**WORK TO BE COMPLETED**
Format the lines starting at the one containing "on y-tick-label: 0." and ending at the one containing "code-cell: 2101103 is" as a Markdown table with the columns Row and Line, one numbered row per line and blank lines omitted. Leave the pictures out of the table.

**SOURCE INFORMATION**
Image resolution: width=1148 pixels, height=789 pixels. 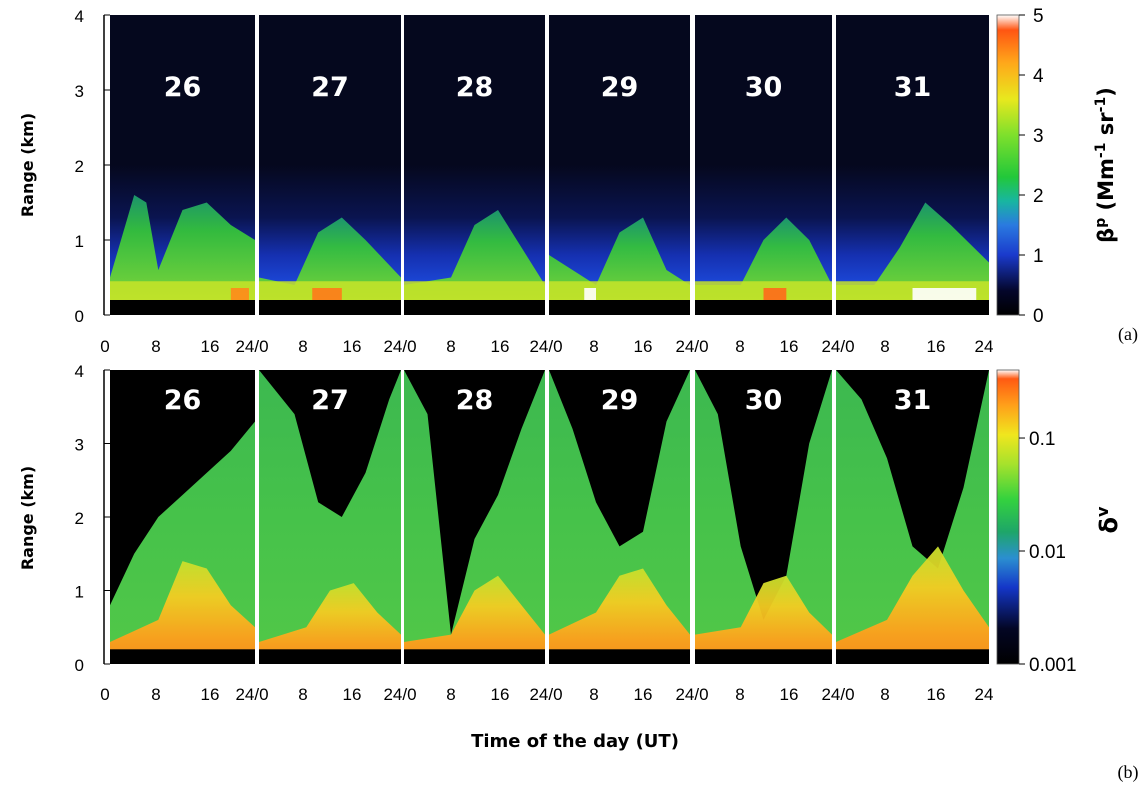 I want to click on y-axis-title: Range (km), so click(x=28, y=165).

...

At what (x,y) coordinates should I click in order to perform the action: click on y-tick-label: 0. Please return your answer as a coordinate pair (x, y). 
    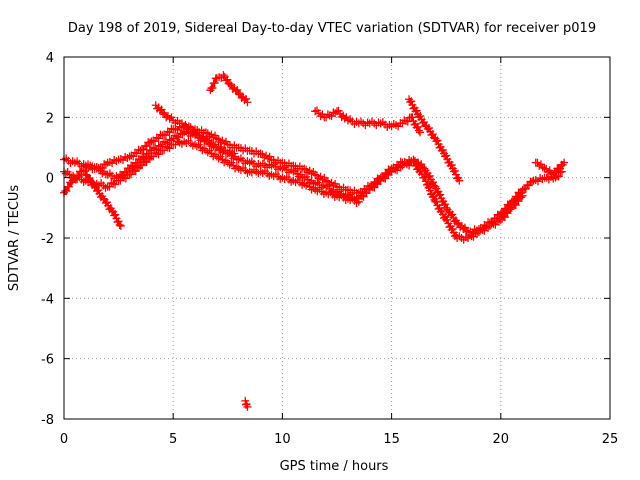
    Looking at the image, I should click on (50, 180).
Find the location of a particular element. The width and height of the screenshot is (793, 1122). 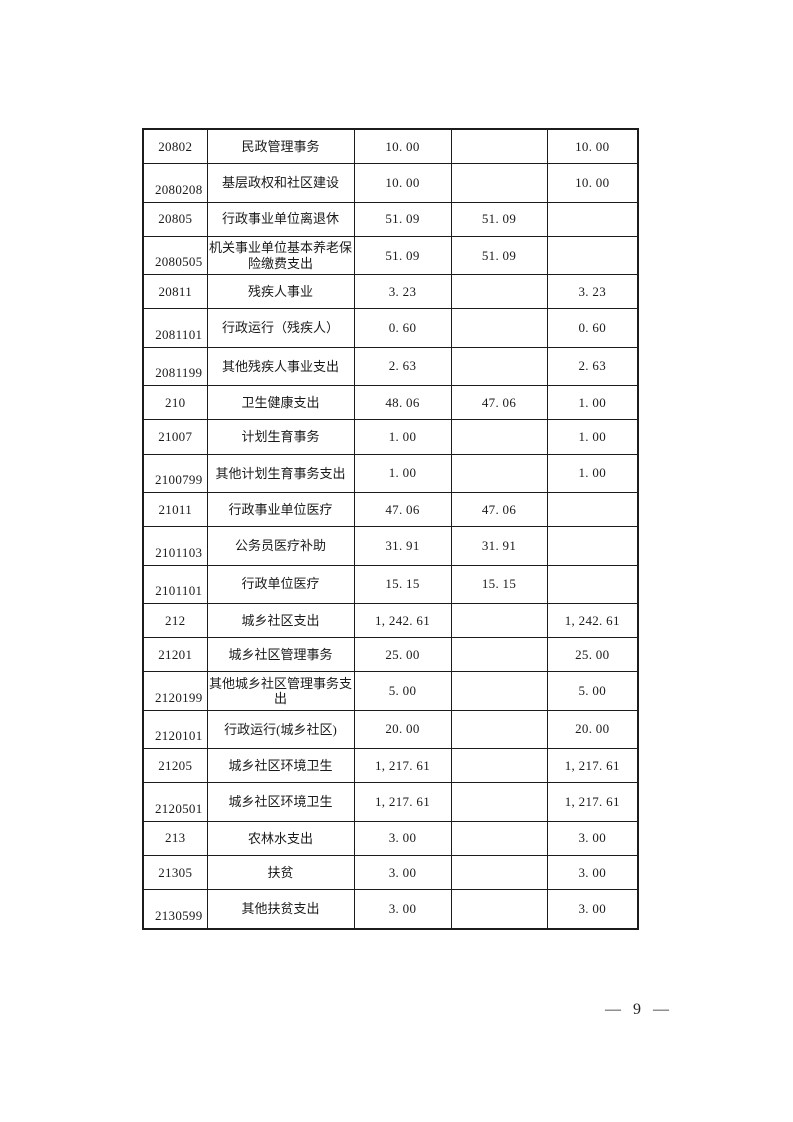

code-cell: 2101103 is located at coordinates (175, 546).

---

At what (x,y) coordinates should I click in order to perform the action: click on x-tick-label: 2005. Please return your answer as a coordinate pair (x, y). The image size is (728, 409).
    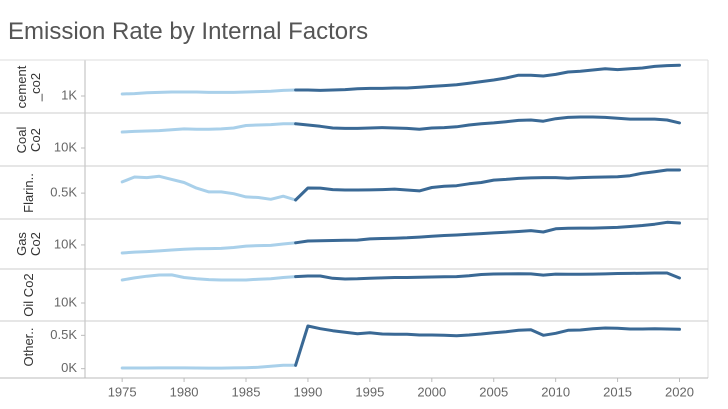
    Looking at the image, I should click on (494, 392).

**OUTPUT OF THE TASK**
| Row | Line |
|---|---|
| 1 | At what (x,y) coordinates should I click in order to perform the action: click on y-tick-label: 0. Please return your answer as a coordinate pair (x, y).  |
| 2 |     Looking at the image, I should click on (50, 180). |
| 3 | Find the location of a particular element. The width and height of the screenshot is (793, 1122).  |
| 4 | code-cell: 2101103 is located at coordinates (175, 546). |